I was lucky in that the last place I taught pretty much let us do our own thing. There wasn’t any micromanagement. No regimented structures. They said “Here’s what they need to learn. You do your thing. Go”. And we did. The instructors worked as a cohesive team to make sure everyone got what they needed. We used everyone’s strengths to best advantage and shored up each other’s weak areas.
This is not true at other places I taught where Admin said this is what you need to teach, how to teach it, by when, here are the metrics you must follow and will be judged on, you must have a certain curve of grades, et cetera. That actually blows my mind. I was criticized for “Handing out too many A’s” a couple of times. My defense was that they worked hard, they did amazing work and they earned it. I was told to be harsher. I didn’t last long in that environment.
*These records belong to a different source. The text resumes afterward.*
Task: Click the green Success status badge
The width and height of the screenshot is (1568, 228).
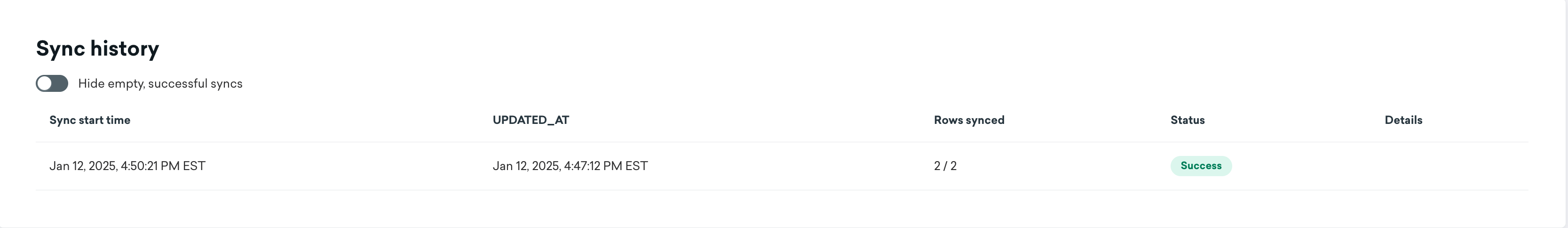Action: click(1201, 166)

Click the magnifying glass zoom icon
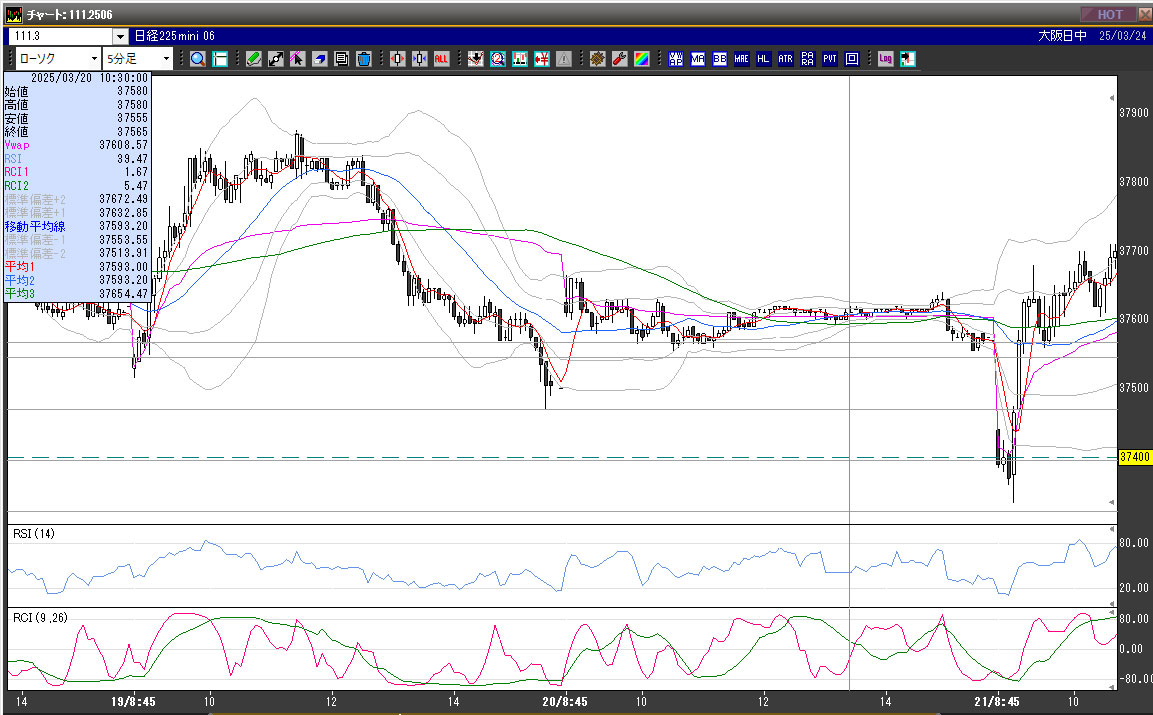198,59
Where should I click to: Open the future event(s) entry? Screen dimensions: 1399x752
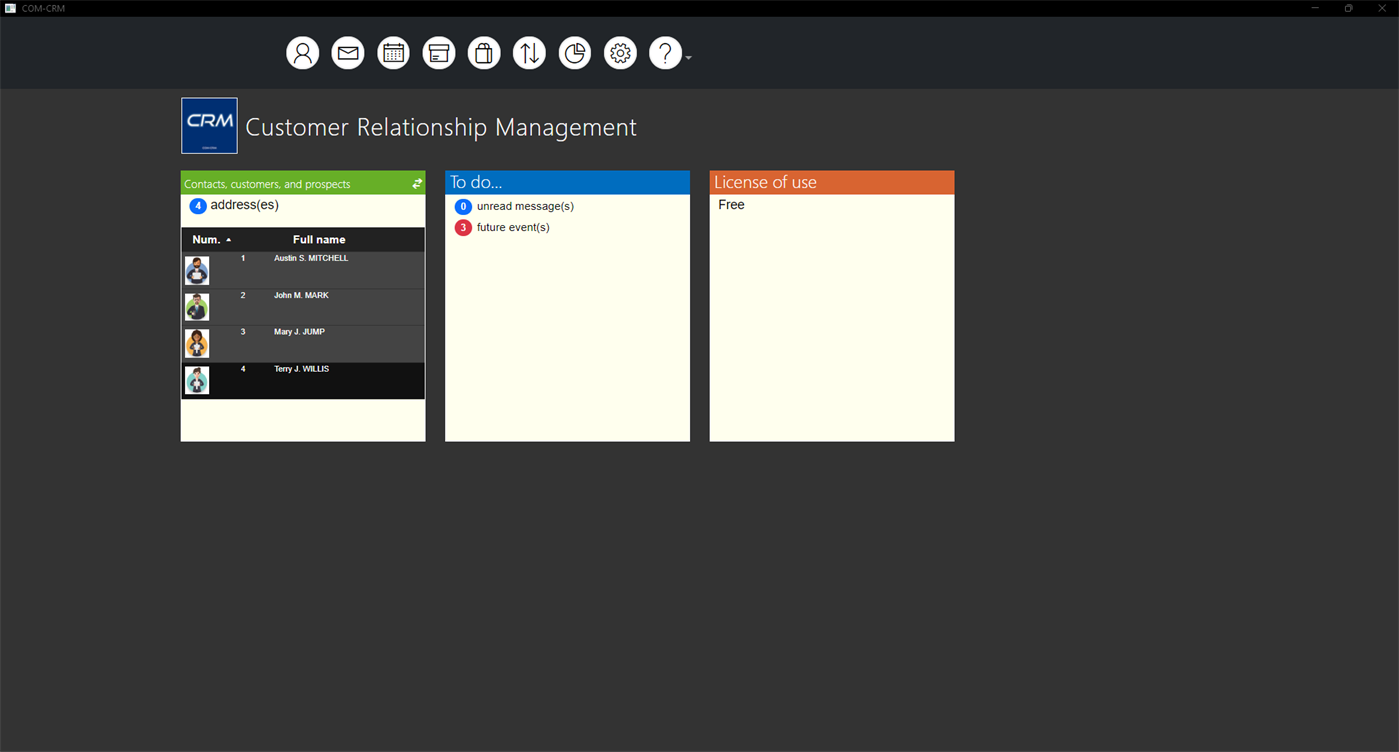[513, 227]
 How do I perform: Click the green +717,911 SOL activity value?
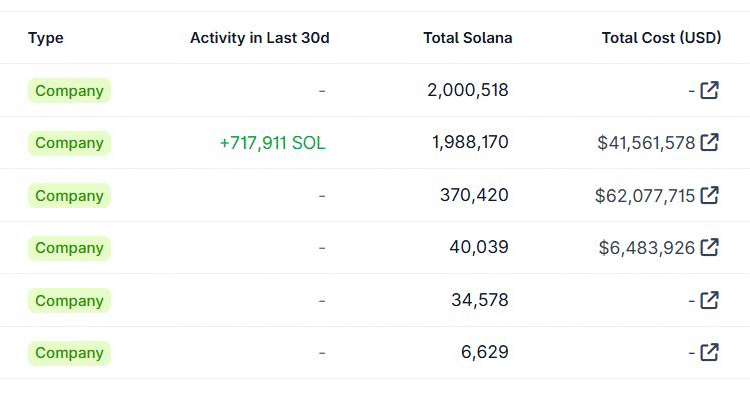click(272, 143)
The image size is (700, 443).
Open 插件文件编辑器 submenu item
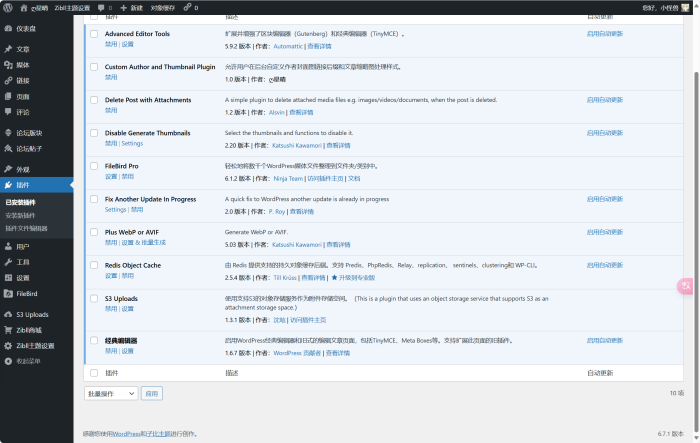[x=26, y=228]
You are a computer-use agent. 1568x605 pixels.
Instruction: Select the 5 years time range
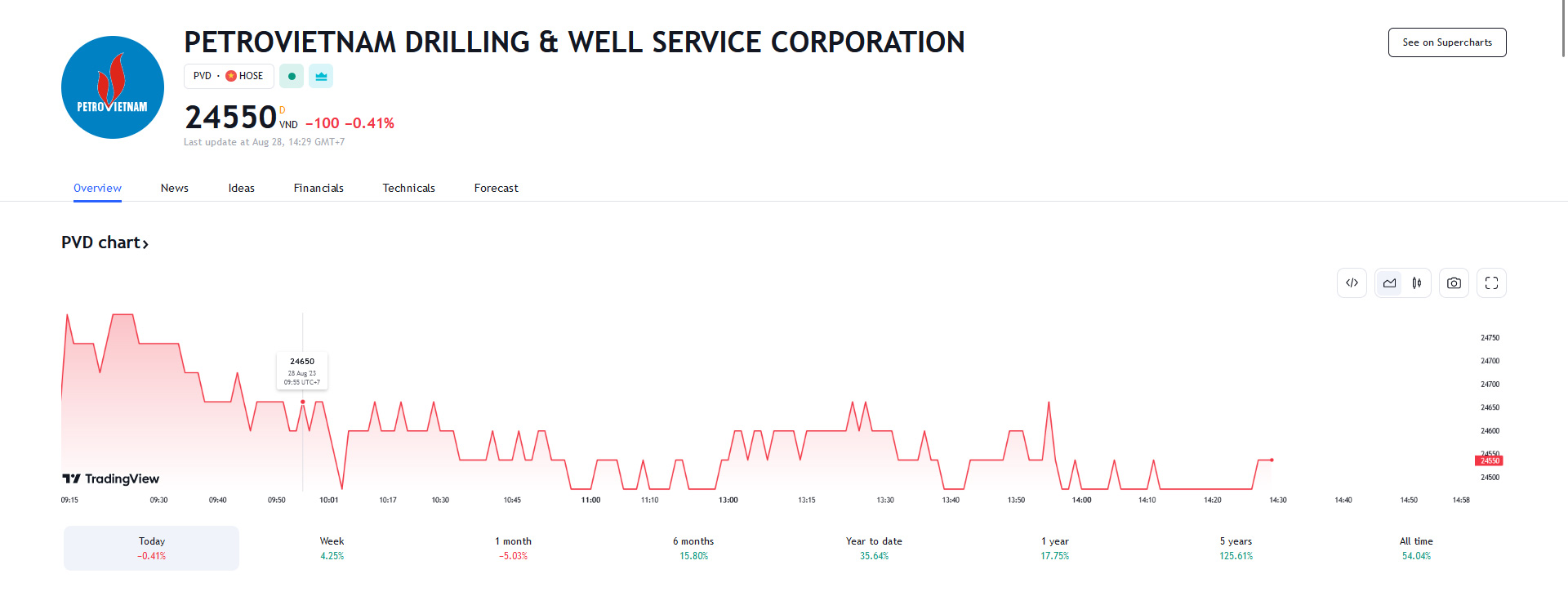point(1236,548)
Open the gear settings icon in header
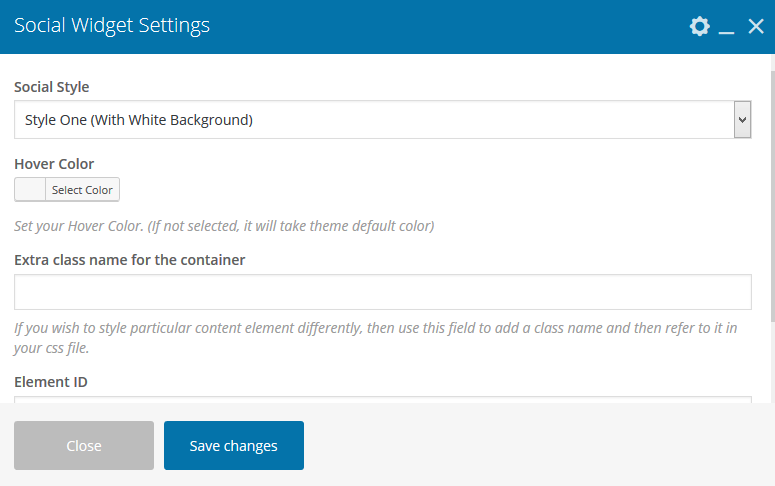Screen dimensions: 775x486 (700, 27)
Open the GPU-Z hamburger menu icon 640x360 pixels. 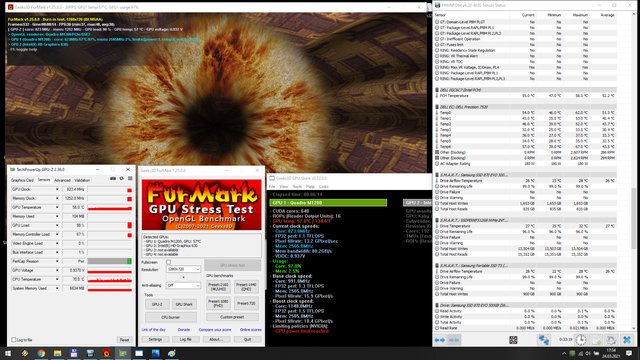[x=130, y=178]
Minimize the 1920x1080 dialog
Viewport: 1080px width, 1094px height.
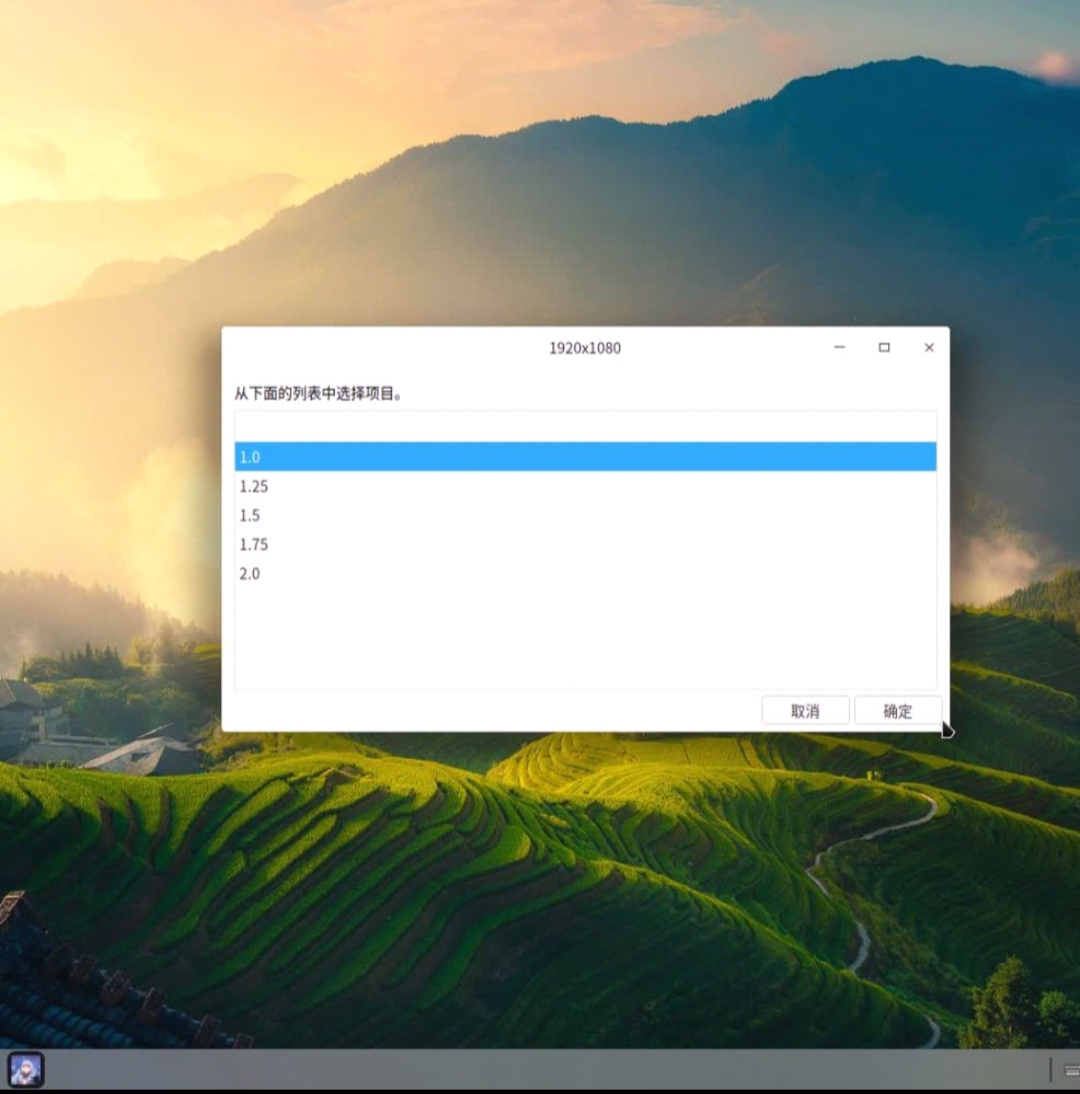coord(839,347)
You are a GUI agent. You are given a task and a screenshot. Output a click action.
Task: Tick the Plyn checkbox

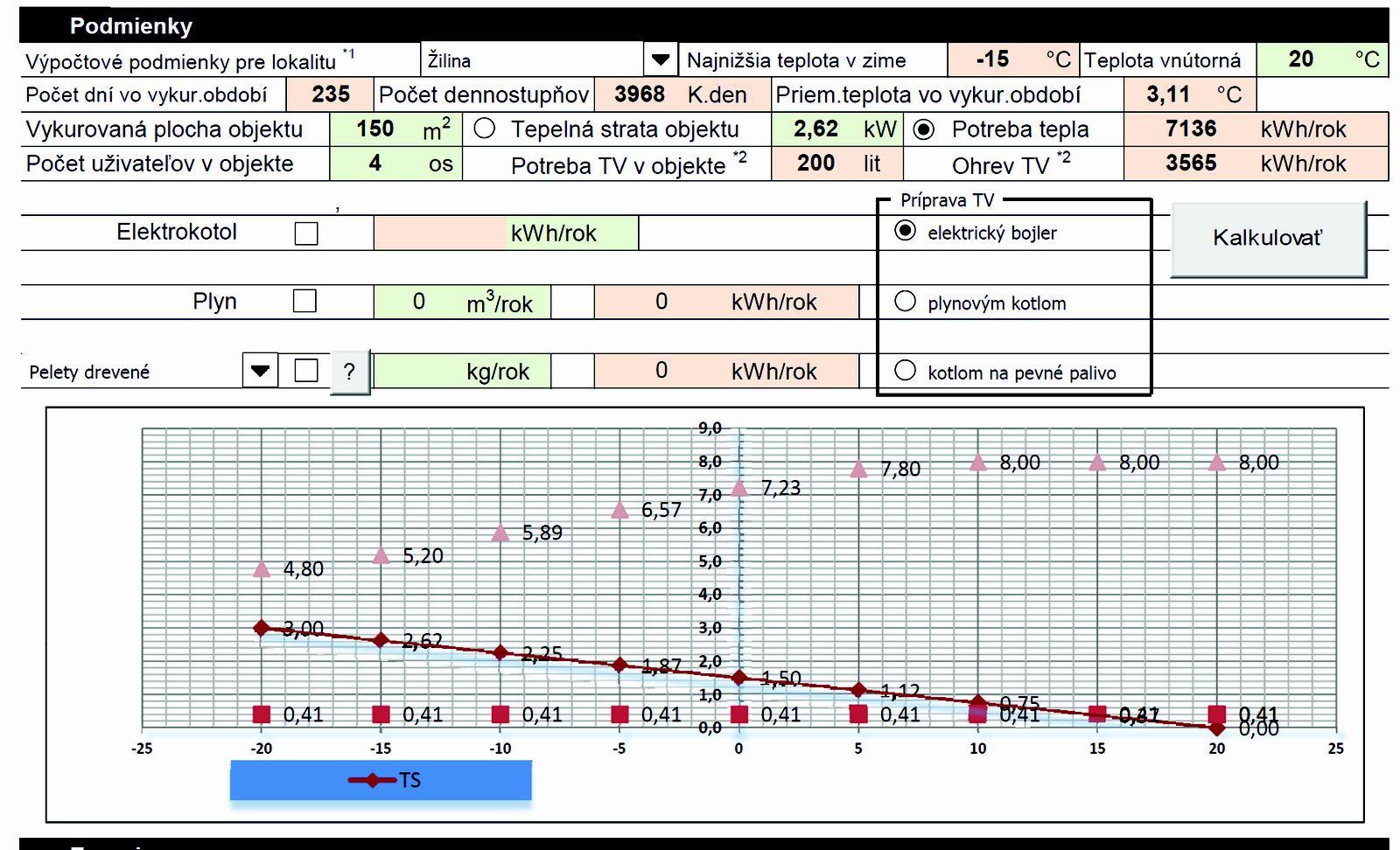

Then there’s the movement across the board away from full-time positions to adjuncts. I could write a whole book about what that not only does to the students but also to the teachers.
The biggest reason why I moved away from teaching at college was the complete lack of stability as an adjunct. You might have 3 classes to teach this time but next time you only get two or even one. That means your income changes several times a year. Never mind things like medical insurance or a retirement plan.
Then the state comes down and says adjuncts can only teach three classes a semester/quarter. Frankly, an immense amount of talent was/is being lost because teachers get tired of trying to work in the system and move on to other things.
The thing is, we are teachers and we will put up with a lot of crap just to stay in the classroom. I’m not going to lie, I miss it and would go back if I thought it was feasible. I’m actually working on a few things to expand my role and capabilities as a private teacher that I’m very excited about that ties right back into that statement that you don’t need a degree to be a professional photographer. Stay tuned for that.
Thank you for talking with us today Mark.
Thank you for having me. I hope you all have a great day 😊.